* _Activity_: Hand back all of the records exactly as they read.

* _Task data_:
══════
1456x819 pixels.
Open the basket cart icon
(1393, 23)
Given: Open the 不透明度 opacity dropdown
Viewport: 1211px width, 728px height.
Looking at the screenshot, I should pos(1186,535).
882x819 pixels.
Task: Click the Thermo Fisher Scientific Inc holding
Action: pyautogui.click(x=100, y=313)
══════
* _Solved problem_:
1456x819 pixels.
Open the basket cart icon
(1393, 23)
Given: Open the 不透明度 opacity dropdown
Viewport: 1211px width, 728px height.
Looking at the screenshot, I should pos(1186,535).
882x819 pixels.
Task: Click the Thermo Fisher Scientific Inc holding
Action: pyautogui.click(x=100, y=313)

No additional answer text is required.